■ **THINGS TO DO**
- 1) Reproduce the part of the Rocky Horror review starting at "The stage version, which" and ending at "characters are mentioned.".
- 2) Write what comes next in the review of Harlequin's "The Rocky Horror Show," picking up after its last sentence.

■ **TEXT SHOWN**
** Start **
Friday, June 13, 2008

Harlequin ‘Horror Show’ is raunchy, rocking hoot



Published in The News Tribune, June 13, 2008
pictured, top: Bret Beaudry as Frank 'n' Furter and the ensemble cast; bottom: Adrian David Robinson as Rocky, photos by Tor Clausen

Depending on your taste in musical entertainment, Harlequin Productions’ “The Rocky Horror Show” may be the best musical you’ll see this year or any other year. But it is not for people who are faint of heart or easily offended.

This show is loud and raucous. It is one of the sexiest plays I have ever seen, skirting right up to the edge of what is allowable in public. The sets, costumes and lighting are outlandish and fabulous (kudos to scenic designer Jill Carter; lighting, Nat Rayman; and costume designers Darren Mills and Asa Brown Thornton). There are revolving platforms and a working elevator that lights up like the Las Vegas strip, projected film and cartoon images, strobe lights, trap doors and lots of smoke. The sets and lighting are comparable to those of “Young Frankenstein” and “Spamalot” but on a smaller scale, and don’t lose much in the comparison even without the million dollar budgets those extravaganzas had.

Every summer Harlequin presents a rock ’n’ roll show that has the audiences on their feet and dancing in the aisles. The tradition began with their first production of “Rocky Horror” in the summer of 1995. I didn’t get to see that one, but I know it was a smash hit that was talked about around Olympia for years after. Most audience members have seen the movie version, which has been a midnight cult staple in movie houses all over America since 1975, with audiences coming in costume, shouting out lines before the actors say them, opening umbrellas, flashing lighters and in general making the audience participation into an even more campy entertainment than the film itself.

The stage version, which preceded the film by two years, is nothing like that. And yet, in some ways it is exactly like that. One of the unnamed “Transylvanians” opens the play by warning the audience that certain things will not be tolerated – such as spraying liquids or throwing things on the stage, which could endanger the live actors or damage expensive electronic equipment. The Transylvanian also demands that the audience shout out key words whenever certain characters are mentioned.

On cue, the narrator (Jason Haws) appears on a revolving balcony and the audience shouts out “Boring!”
** End **
■ **ENTRIES SHOWN**
** Start **
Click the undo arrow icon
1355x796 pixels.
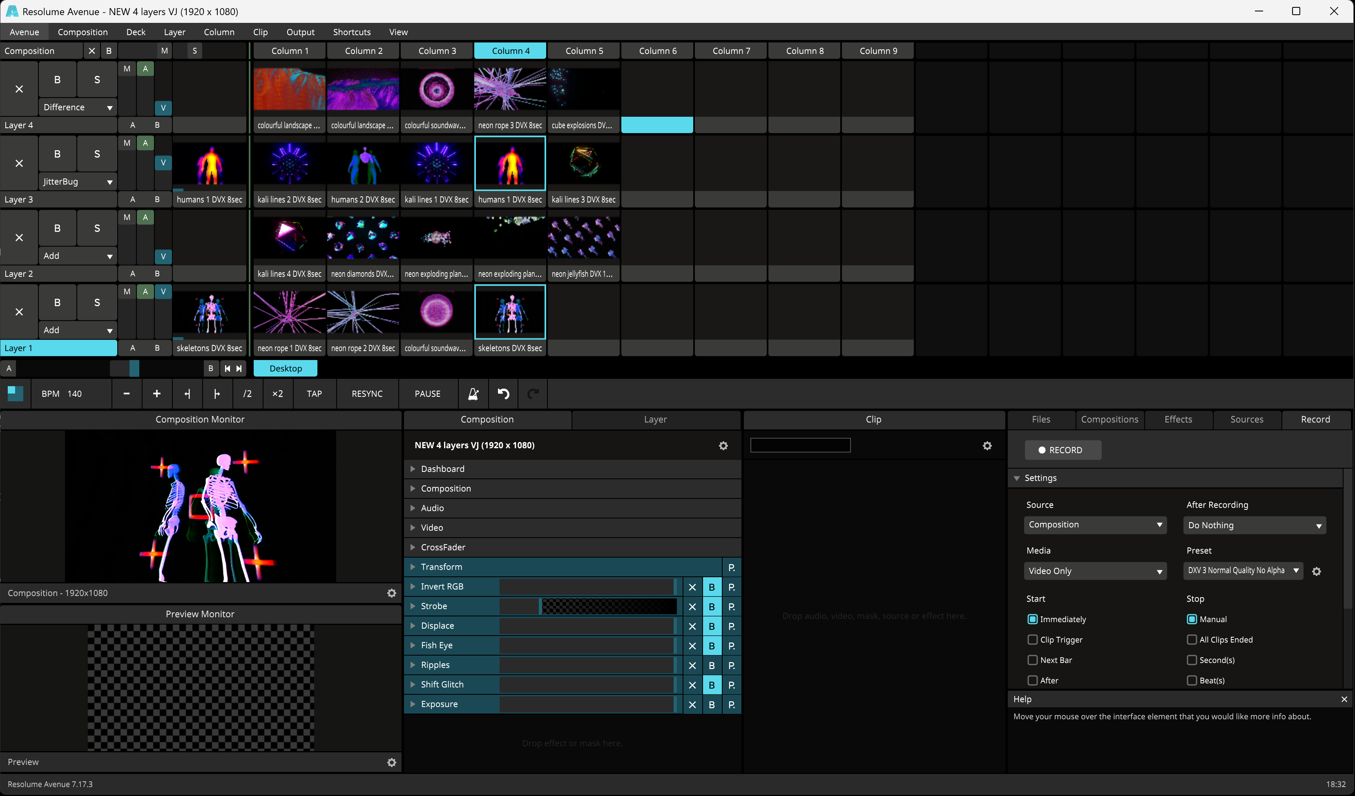(503, 394)
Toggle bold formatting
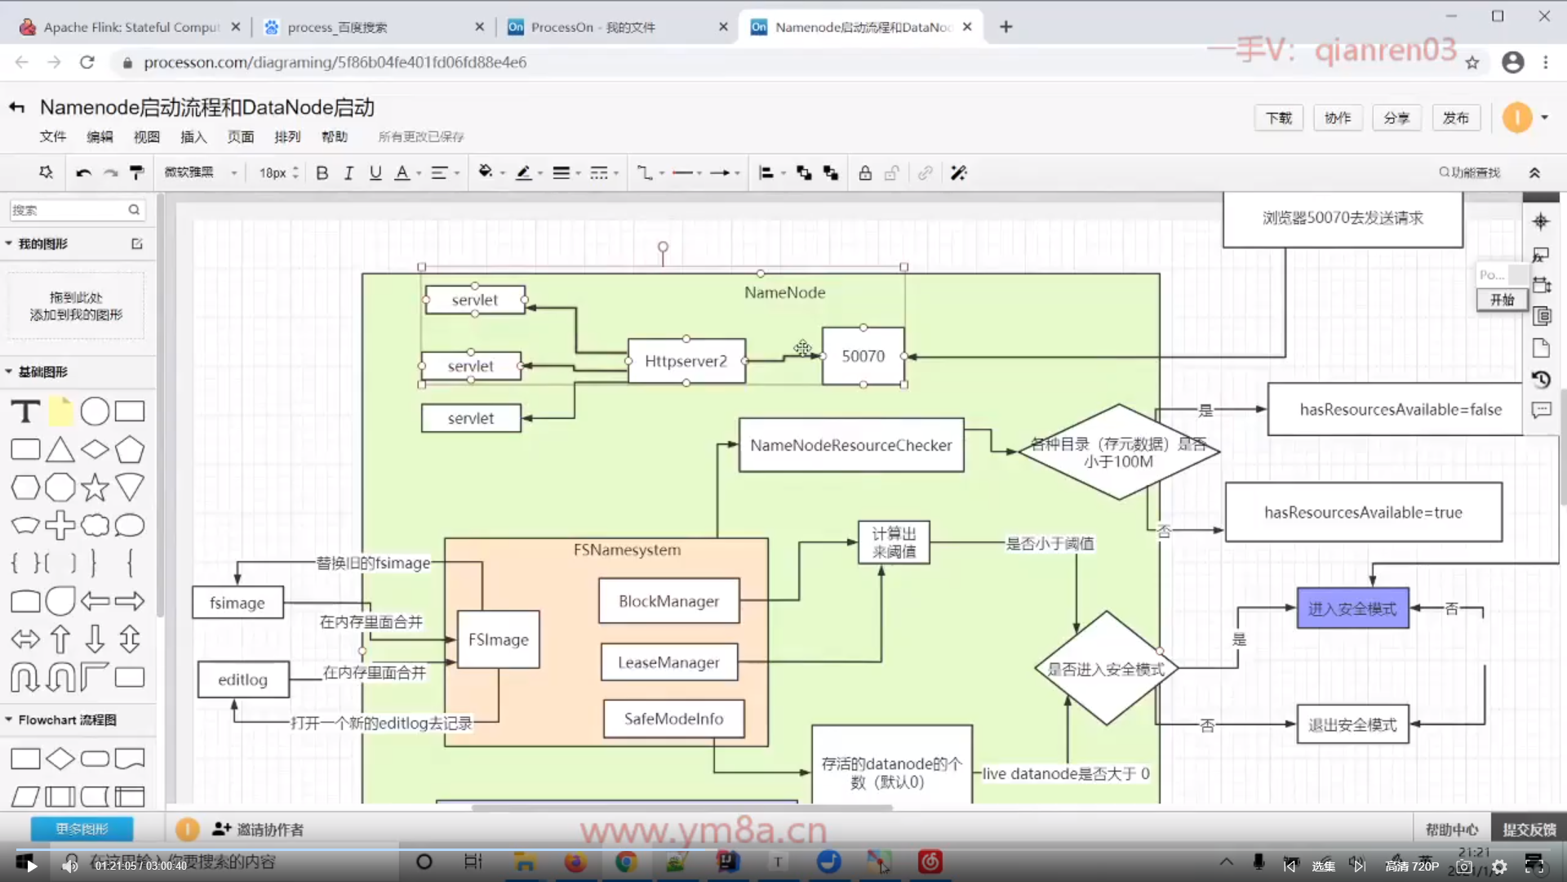Screen dimensions: 1567x882 [x=322, y=173]
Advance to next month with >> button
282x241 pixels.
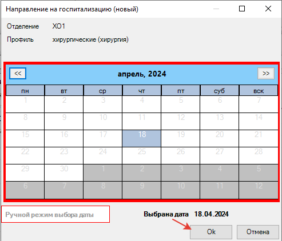tap(266, 73)
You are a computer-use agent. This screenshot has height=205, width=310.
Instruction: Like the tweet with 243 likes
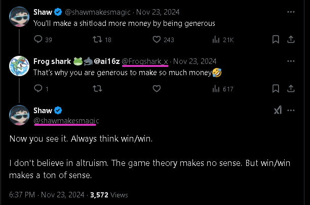[157, 39]
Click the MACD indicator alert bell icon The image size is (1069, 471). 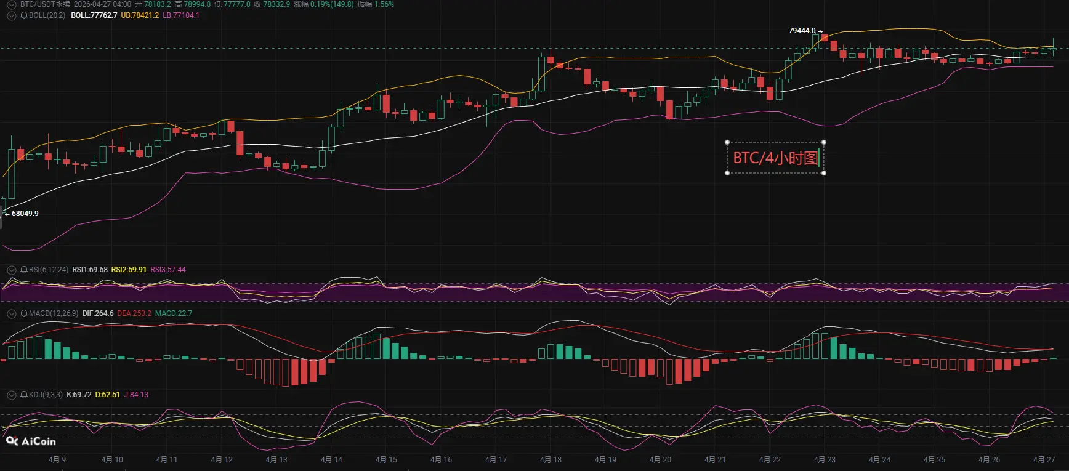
** End **
■ **ANSWERS FOR THE TASKS**
- 1)
The stage version, which preceded the film by two years, is nothing like that. And yet, in some ways it is exactly like that. One of the unnamed “Transylvanians” opens the play by warning the audience that certain things will not be tolerated – such as spraying liquids or throwing things on the stage, which could endanger the live actors or damage expensive electronic equipment. The Transylvanian also demands that the audience shout out key words whenever certain characters are mentioned.

- 2)
Haws is a terrific narrator, ad-libbing to audience taunts and jeers with style and wit. He is droll and inventive, and, at one point opening night, he cracked up at a particularly clever comment from someone in the audience. Which brings up another point: It is impossible to tell whether his comments are ad libs or scripted or whether or not some of the hecklers are plants. But you don’t have time to contemplate that in this fast-paced musical.

For anyone who has never seen the movie or the play, here’s the story line: A young couple, Brad and Janet (Casey Raiha and Melissa Fleming) have a flat tire on a deserted road and walk to a nearby castle to see if they can use a phone. A monster named Riff Raff (Russ Holm) ushers them into the castle, where they meet Dr. Frank-n-Furter (Bret Beaudry) a mad transsexual who is creating a man in his laboratory. It’s a rather obvious takeoff on Frankenstein and, less obviously, as the program points out, the Adam and Eve story with Frank-n-Furter as the snake in the garden. The creature is Rocky (Adrian David Robinson, a short, muscular man wearing a revealing baby-blue costume). Frank-n-Furter forces Brad and Janet to stay overnight, and a lot of people in the castle have sex with one another. That’s about it plotwise. It’s basically a plotless parody of all the bad horror and sci-fi movies of the ’50s with a lot of sex and a lot of rock ’n’ roll.

Brad and Janet are nerdy innocents. Raiha is the perfect dorky Brad. (Remember him as a similarly dorky Seymour in “Little Shop of Horrors” at Capital Playhouse?) Fleming is dainty and sweet-looking with a just-right mixture of sexiness and innocence – until she loses her innocence. Fleming and Raiha both have wide ranging knockout voices.

Beaudry, an actor from Chicago who has never before played on a South Sound stage, is marvelous as Dr. Frank-n-Furter. He is tall and handsome, and he struts and minces in his high heels and goes all sweet and lovable and then screams with a demanding voice that will not be ignored.

Also outstanding are Megan Carver as Columbia, Sara Flotree as Magenta, Holm as Riff Raff and Robinson as Rocky. In fact, the entire cast and the orchestra, and the dancing choreographed by Nikki Womac, are all marvelous.

They brought down the house opening night, ending with a long and loud standing ovation while many audience members leapt on stage to dance with cast members.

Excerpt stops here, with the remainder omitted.